The request:
Find each line in the material below that contains the word "Where", and copy those lines in full.

# start of Data rows

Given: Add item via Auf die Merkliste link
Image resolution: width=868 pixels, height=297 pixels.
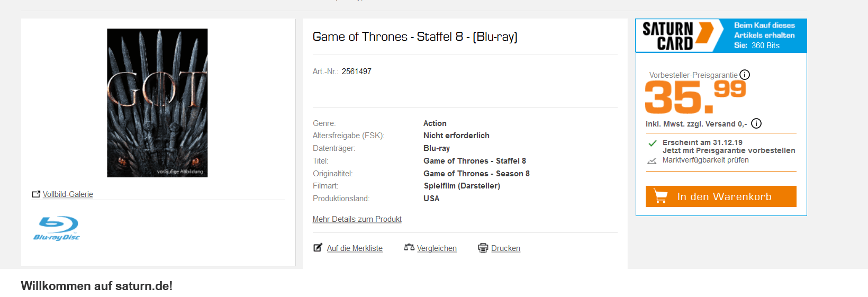Looking at the screenshot, I should (355, 248).

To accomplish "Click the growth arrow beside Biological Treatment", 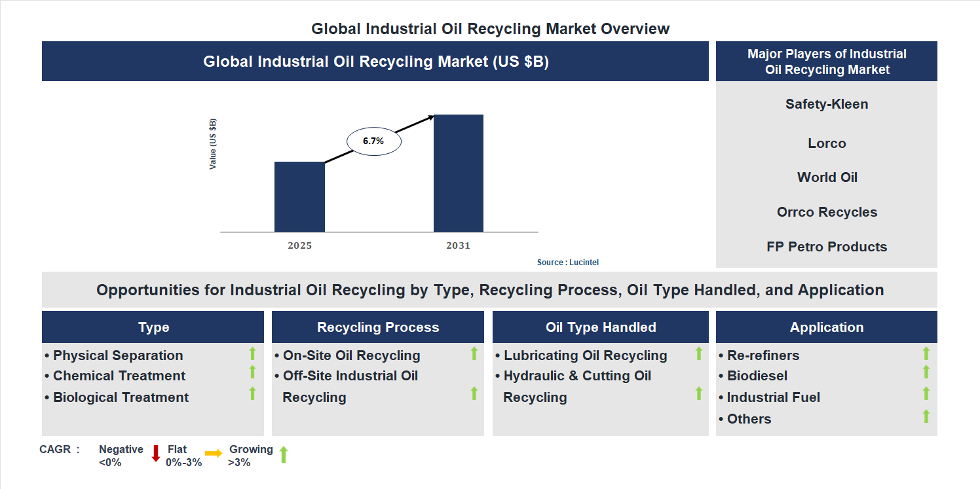I will click(x=252, y=393).
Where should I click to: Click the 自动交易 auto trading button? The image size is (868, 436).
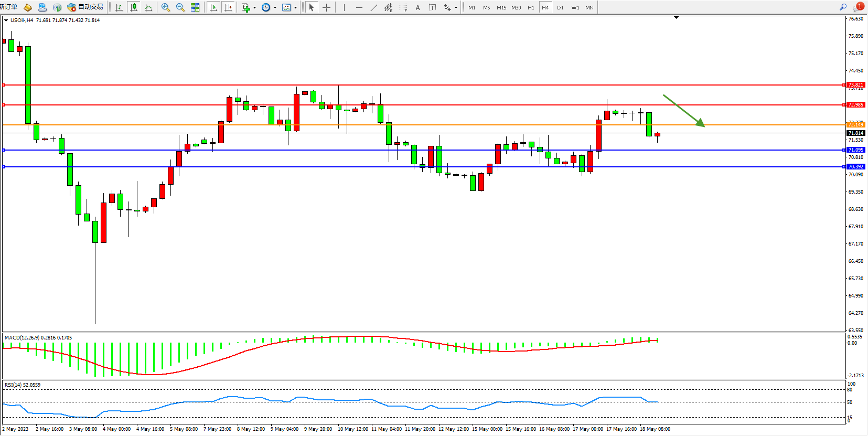(85, 7)
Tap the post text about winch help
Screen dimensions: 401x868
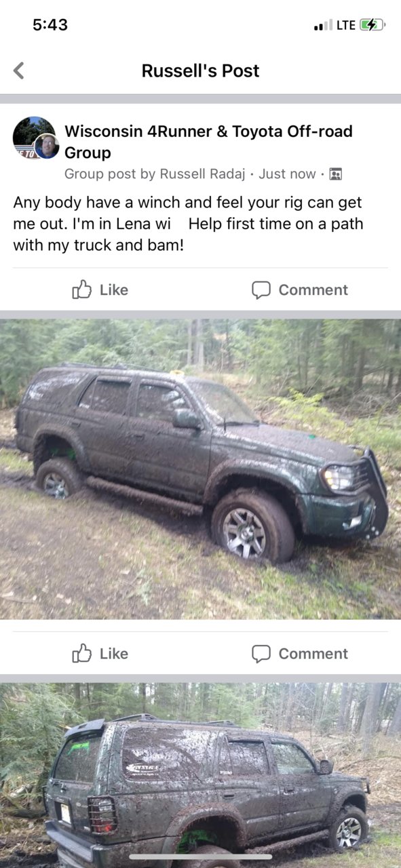(x=188, y=224)
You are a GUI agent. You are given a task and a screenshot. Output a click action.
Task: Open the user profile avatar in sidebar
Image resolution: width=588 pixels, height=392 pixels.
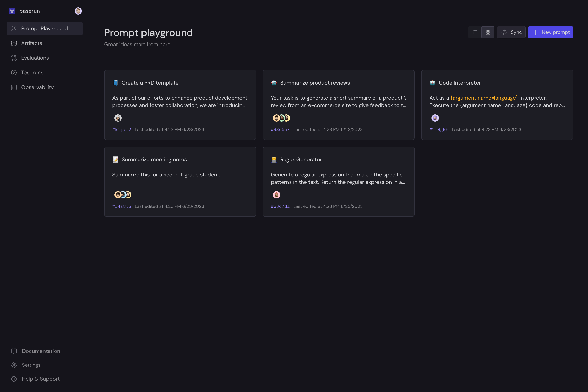78,11
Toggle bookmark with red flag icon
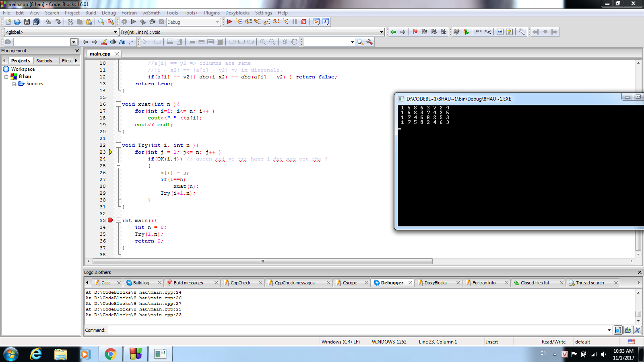644x362 pixels. (x=415, y=32)
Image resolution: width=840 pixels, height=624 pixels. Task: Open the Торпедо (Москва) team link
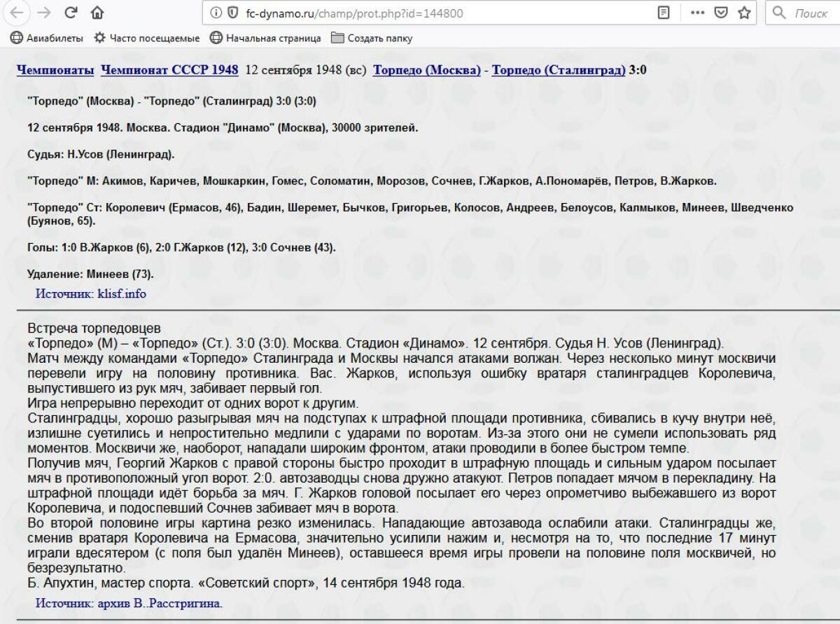pyautogui.click(x=426, y=70)
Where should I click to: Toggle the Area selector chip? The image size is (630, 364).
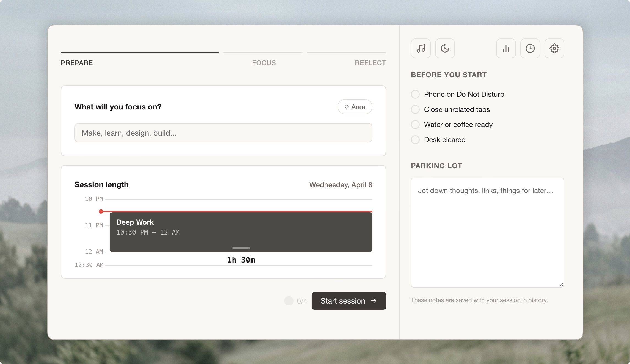pyautogui.click(x=355, y=107)
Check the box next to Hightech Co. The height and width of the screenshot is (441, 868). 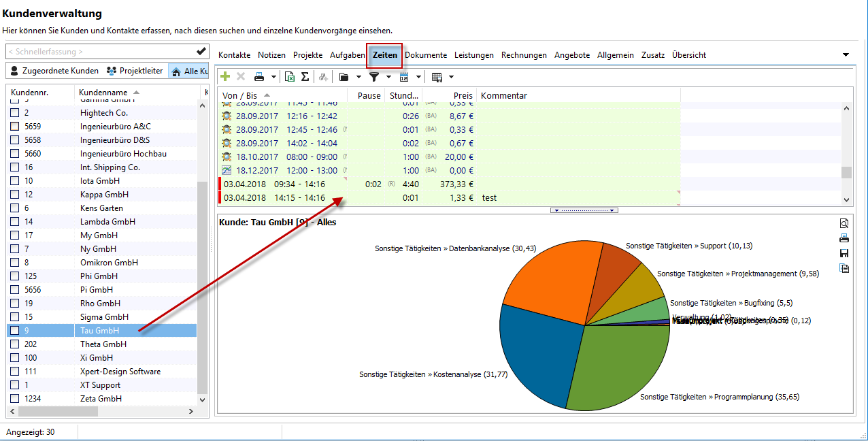click(15, 113)
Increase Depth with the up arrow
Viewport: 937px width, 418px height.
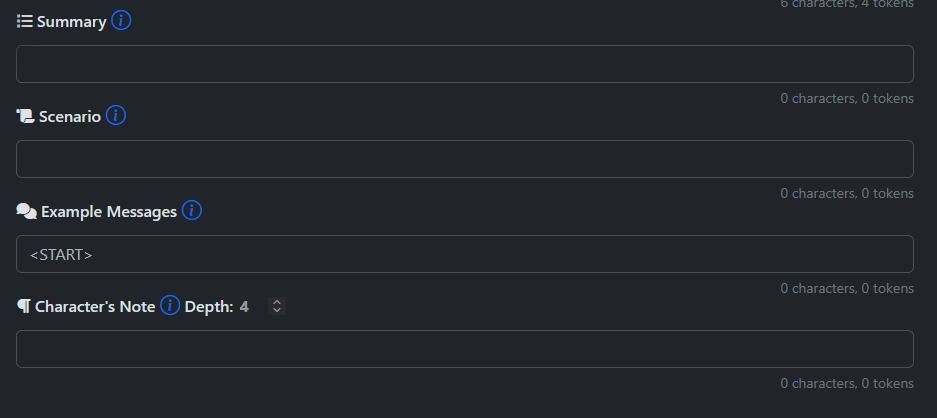point(277,302)
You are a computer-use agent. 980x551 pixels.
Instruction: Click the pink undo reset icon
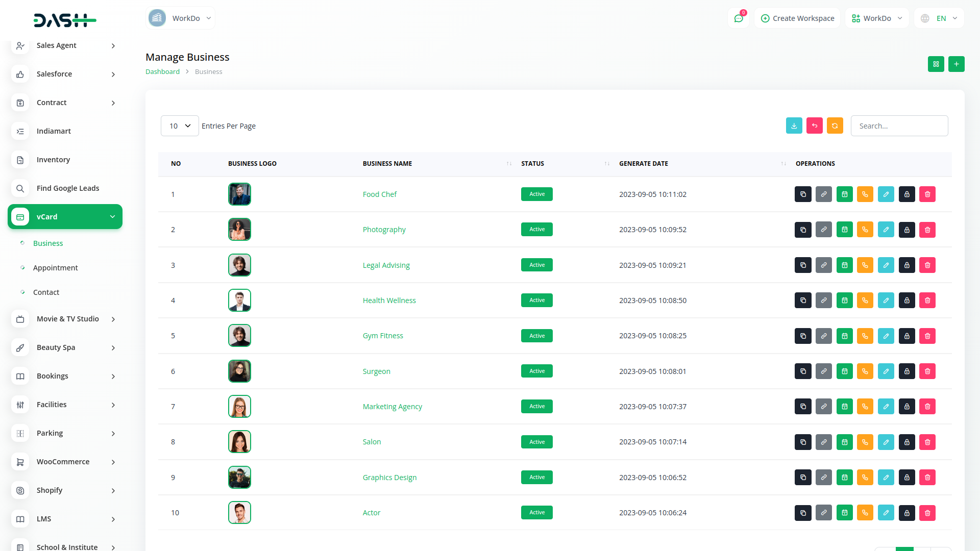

# end of Data rows

Correct output:
Where should I click to: Click the 自动交易 auto trading button? The image size is (868, 436).
Where should I click to: Toggle the Area selector chip? The image size is (630, 364).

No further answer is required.